**TASK STATEMENT:**
Below are some records; output all of them exactly as they read.

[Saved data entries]
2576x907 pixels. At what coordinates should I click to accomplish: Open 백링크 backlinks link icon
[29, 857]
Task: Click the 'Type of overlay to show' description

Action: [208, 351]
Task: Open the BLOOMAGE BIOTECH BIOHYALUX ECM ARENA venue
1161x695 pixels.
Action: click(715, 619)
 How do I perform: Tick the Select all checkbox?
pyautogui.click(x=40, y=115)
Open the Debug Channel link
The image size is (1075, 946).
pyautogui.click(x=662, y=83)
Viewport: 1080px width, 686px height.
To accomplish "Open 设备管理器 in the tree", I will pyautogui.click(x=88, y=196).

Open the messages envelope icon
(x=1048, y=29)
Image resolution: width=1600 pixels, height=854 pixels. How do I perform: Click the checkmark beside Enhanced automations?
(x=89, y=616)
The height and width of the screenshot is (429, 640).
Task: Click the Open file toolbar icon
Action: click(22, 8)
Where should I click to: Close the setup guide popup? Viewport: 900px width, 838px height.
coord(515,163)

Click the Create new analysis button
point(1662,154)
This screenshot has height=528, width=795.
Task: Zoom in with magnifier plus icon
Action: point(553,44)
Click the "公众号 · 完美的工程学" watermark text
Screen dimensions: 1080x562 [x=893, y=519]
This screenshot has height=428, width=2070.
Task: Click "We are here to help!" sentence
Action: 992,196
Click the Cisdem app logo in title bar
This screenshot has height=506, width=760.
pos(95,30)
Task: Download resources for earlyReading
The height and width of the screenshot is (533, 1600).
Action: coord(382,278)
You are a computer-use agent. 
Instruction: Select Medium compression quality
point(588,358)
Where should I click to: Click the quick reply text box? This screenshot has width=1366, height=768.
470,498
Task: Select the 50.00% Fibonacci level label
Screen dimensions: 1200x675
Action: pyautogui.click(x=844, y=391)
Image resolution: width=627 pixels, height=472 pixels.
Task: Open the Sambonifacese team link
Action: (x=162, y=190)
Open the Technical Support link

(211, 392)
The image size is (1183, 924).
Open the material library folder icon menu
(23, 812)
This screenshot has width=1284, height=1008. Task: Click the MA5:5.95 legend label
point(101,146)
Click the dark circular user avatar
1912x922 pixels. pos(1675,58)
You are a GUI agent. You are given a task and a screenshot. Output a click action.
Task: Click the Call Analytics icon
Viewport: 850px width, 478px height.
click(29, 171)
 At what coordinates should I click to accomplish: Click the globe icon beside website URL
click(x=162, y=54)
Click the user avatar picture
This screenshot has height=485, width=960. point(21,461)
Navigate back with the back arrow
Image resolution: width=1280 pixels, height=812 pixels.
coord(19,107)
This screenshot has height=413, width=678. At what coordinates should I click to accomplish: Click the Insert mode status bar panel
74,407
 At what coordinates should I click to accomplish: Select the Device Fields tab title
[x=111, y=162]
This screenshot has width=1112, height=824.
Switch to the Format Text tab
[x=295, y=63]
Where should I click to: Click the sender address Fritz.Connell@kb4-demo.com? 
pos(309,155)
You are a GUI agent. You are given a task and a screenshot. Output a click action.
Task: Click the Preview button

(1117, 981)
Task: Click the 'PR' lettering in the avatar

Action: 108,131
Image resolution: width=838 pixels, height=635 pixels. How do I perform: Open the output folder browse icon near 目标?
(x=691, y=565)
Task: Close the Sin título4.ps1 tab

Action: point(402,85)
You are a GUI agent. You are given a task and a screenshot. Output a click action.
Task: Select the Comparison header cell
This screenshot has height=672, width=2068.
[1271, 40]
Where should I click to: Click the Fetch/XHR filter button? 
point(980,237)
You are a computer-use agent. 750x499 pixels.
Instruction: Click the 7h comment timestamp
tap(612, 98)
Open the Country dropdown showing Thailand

**YOUR SOLUTION:**
2576x907 pixels. At what coordinates should I click to accomplish: Open 백링크 backlinks link icon
[29, 857]
Task: Click the 'Type of overlay to show' description

Action: [208, 351]
Task: Open the BLOOMAGE BIOTECH BIOHYALUX ECM ARENA venue
1161x695 pixels.
Action: click(715, 619)
 How do I perform: Tick the Select all checkbox?
pyautogui.click(x=40, y=115)
Open the Debug Channel link
The image size is (1075, 946).
pyautogui.click(x=662, y=83)
Viewport: 1080px width, 686px height.
To accomplish "Open 设备管理器 in the tree", I will pyautogui.click(x=88, y=196).

Open the messages envelope icon
(x=1048, y=29)
Image resolution: width=1600 pixels, height=854 pixels. How do I perform: Click the checkmark beside Enhanced automations?
(x=89, y=616)
The height and width of the screenshot is (429, 640).
Task: Click the Open file toolbar icon
Action: click(22, 8)
Where should I click to: Close the setup guide popup? Viewport: 900px width, 838px height.
coord(515,163)

Click the Create new analysis button
point(1662,154)
This screenshot has height=528, width=795.
Task: Zoom in with magnifier plus icon
Action: point(553,44)
Click the "公众号 · 完美的工程学" watermark text
Screen dimensions: 1080x562 [x=893, y=519]
This screenshot has height=428, width=2070.
Task: Click "We are here to help!" sentence
Action: 992,196
Click the Cisdem app logo in title bar
This screenshot has height=506, width=760.
pos(95,30)
Task: Download resources for earlyReading
The height and width of the screenshot is (533, 1600).
Action: coord(382,278)
You are a computer-use agent. 
Instruction: Select Medium compression quality
point(588,358)
Where should I click to: Click the quick reply text box? This screenshot has width=1366, height=768.
470,498
Task: Select the 50.00% Fibonacci level label
Screen dimensions: 1200x675
Action: pyautogui.click(x=844, y=391)
Image resolution: width=627 pixels, height=472 pixels.
Task: Open the Sambonifacese team link
Action: (x=162, y=190)
Open the Technical Support link

(211, 392)
The image size is (1183, 924).
Open the material library folder icon menu
(23, 812)
This screenshot has width=1284, height=1008. Task: Click the MA5:5.95 legend label
point(101,146)
Click the dark circular user avatar
1912x922 pixels. pos(1675,58)
You are a GUI agent. You are given a task and a screenshot. Output a click action.
Task: Click the Call Analytics icon
Viewport: 850px width, 478px height.
click(29, 171)
 At what coordinates should I click to accomplish: Click the globe icon beside website URL
click(x=162, y=54)
Click the user avatar picture
This screenshot has height=485, width=960. point(21,461)
Navigate back with the back arrow
Image resolution: width=1280 pixels, height=812 pixels.
coord(19,107)
This screenshot has height=413, width=678. At what coordinates should I click to accomplish: Click the Insert mode status bar panel
74,407
 At what coordinates should I click to accomplish: Select the Device Fields tab title
[x=111, y=162]
This screenshot has width=1112, height=824.
Switch to the Format Text tab
[x=295, y=63]
Where should I click to: Click the sender address Fritz.Connell@kb4-demo.com? 
pos(309,155)
You are a GUI agent. You are given a task and a screenshot. Output a click action.
Task: Click the Preview button

(1117, 981)
Task: Click the 'PR' lettering in the avatar

Action: 108,131
Image resolution: width=838 pixels, height=635 pixels. How do I perform: Open the output folder browse icon near 目标?
(x=691, y=565)
Task: Close the Sin título4.ps1 tab

Action: point(402,85)
You are a GUI agent. You are given a task and a screenshot. Output a click action.
Task: Select the Comparison header cell
This screenshot has height=672, width=2068.
[1271, 40]
Where should I click to: Click the Fetch/XHR filter button? 
point(980,237)
You are a computer-use agent. 750x499 pixels.
Instruction: Click the 7h comment timestamp
tap(612, 98)
Open the Country dropdown showing Thailand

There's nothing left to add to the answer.